AWS: Assinging IAM roles to IAM users

Question

According to the offical AWS documentation, IAM Roles can also be attached to IAM Users, and not only services.

What would be a valid use case to assign an IAM Role to an IAM User?

Aren't all the cases covered by directly granting (allow/deny) IAM Policies to the users?

TBH my initial impression was thar IAM Roles served the purpose of authorization for the AWS services (so that they can interact with other services), since the latter cannot be addressed in the User context

Answer 1

It is an IAM best practice is to assign Roles to AWS users from other AWS accounts in order to delegate permissions. This is to avoid sharing credentials between AWS accounts.

---

I also wanted to point out, your initial impression about Roles as authorization is not correct.

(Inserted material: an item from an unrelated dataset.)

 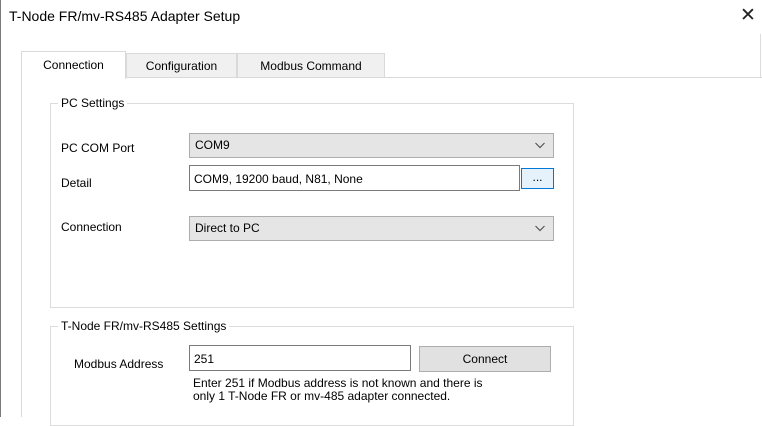 I want to click on detail-label: Detail, so click(x=76, y=183).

The only IAM resource that is considered authorization are IAM Policies.

This can be seen in the AWS documentation on Understanding IAM and in the following AWS training video: Authentication and Authorization with AWS Identity and Access Management (login required)

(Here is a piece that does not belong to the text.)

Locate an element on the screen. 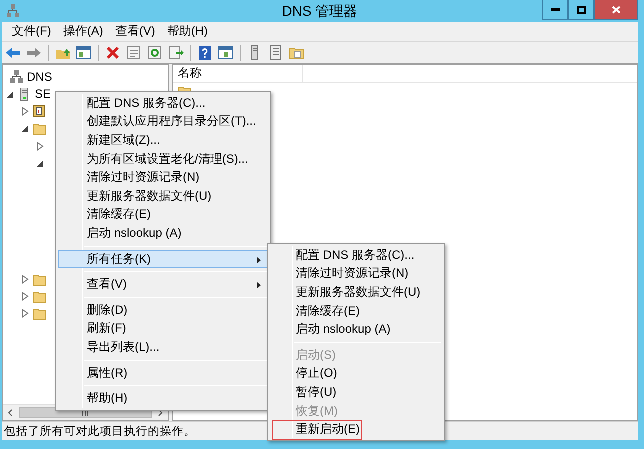  list-icon is located at coordinates (276, 52).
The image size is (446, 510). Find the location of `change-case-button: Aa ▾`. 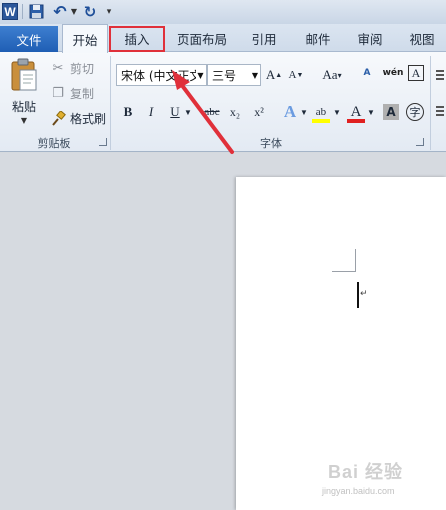

change-case-button: Aa ▾ is located at coordinates (332, 75).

The other three basic IAM resources: Users, Groups and Roles are considered part of Authentication.

Answer 2

As you clearly understood, AWS Roles serves the purpose of authentication (with IAM policies for authorization) for AWS services. In contrast, AWS IAM users directly maps towards human user who obtains credentials to login to the AWS Management Console.

However, when granting access to an User outside the AWS Account (e.g; Cross Account Access, AD Authentication Federation) it will require an IAM Role to Assume the permission.

Referring to the documentation you shared, its not a direct IAM User who is getting permission, rather an Active Directory user (External) assuming an IAM Role (Not direct IAM User) to get access to the AWS Resources.